Ancienne collection d'Héli, duc de Talleyrand, vente Christie's à Paris, le 26 novembre 2005, lot 221, vendu 102 000 €

Literature

REFERENCES BIBLIOGRAPHIQUES
M. Parsons, "A Monument of Rome" in The Minneapolis Institute of Arts Bulletin LVIII, 1969, pp. 46-53
A. Gonzales-Palacios, Il Tempio del Gusto, Milan, 1984, vol. I, p. 168, et vol. II, p. 143, fig. 321 et 322
E. P. Bowron et J.J. Rishel, Art in Rome in the eighteenth century, Philadelphie, 2000, pp. 191-193
W. Koeppe et A.M. Giusti, Art of the Royal Court: Treasures in Pietre Dure from the Palaces of Europe, New York, 2008, pp. 308-309, n°120

Catalogue Note

C'est en 1588, à l'inititative du pape Sixte Quint, que furent installées au sommet de la colline du Quirinal les statues antiques de Castor et Pollux provenant des thermes de Constantin. Deux cent ans plus tard, Pie VI décida de réorienter le monument en face du palais du Quirinal - alors résidence pontificale -  et d'y ajouter un obélisque en granit rose, retrouvé en 1781 au cours de fouilles près du mausolée d'Auguste. Les travaux furent menés par l'architecte Giovanni Atinori et achevés par l'érection de l'obélisque en 1786. Afin de commémorer ce nouvel aménagement, un somptueux encrier en argent et pierres dures exécuté par un collaborateur des Valadier, l’orfèvre Vincenzo Coaci (1756-1794), fut offert à Pie VI en 1792 par l'intermédiaire du le marquis Luigi Ercolani, patron et mécène de Coaci (E. P. Bowron et J.J. Rishel, op. cit., p.192). 
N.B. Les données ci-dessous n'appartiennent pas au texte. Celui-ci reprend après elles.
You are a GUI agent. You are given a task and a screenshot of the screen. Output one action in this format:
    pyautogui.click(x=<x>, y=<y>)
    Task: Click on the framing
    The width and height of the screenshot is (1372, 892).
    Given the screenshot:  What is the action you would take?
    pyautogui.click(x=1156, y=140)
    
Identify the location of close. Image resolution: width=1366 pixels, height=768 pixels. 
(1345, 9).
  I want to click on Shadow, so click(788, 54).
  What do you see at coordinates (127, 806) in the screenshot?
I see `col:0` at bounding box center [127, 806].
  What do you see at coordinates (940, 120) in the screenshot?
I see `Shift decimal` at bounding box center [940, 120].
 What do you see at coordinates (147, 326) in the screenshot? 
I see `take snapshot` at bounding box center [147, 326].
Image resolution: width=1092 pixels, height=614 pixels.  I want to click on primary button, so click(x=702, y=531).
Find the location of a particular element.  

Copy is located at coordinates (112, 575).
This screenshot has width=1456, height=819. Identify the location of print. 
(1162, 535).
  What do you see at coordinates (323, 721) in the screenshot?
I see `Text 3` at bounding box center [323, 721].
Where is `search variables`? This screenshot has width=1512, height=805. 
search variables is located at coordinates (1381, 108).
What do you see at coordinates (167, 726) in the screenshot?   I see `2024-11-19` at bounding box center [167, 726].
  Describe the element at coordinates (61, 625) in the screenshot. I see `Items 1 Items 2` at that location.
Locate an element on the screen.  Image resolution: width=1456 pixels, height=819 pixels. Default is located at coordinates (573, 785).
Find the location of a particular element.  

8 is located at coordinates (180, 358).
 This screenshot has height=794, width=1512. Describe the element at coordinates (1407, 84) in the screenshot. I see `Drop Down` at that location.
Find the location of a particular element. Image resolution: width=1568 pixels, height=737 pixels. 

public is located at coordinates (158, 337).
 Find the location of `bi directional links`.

Aujourd’hui conservé au Minneapolis Institute of Arts (fig. 1), cet encrier donna lieu, pendant le premier quart du XIXe siècle, à plusieurs variantes réalisées par les lapidaires romains, telles que celle que nous présentons ici. Sans doute exécuté dans l’atelier de Francesco Righetti (1749-1819), notre encrier comporte de nombreuses similitudes avec deux exemplaires connus réalisés vers 1818, l’un visible au Palais Pitti à Florence, l’autre ayant peut-être été présenté à Pie VII et aujourd’hui en mains privées après avoir figuré dans un palais de Lucques (A. Gonzales-Palacios, op. cit., p.168).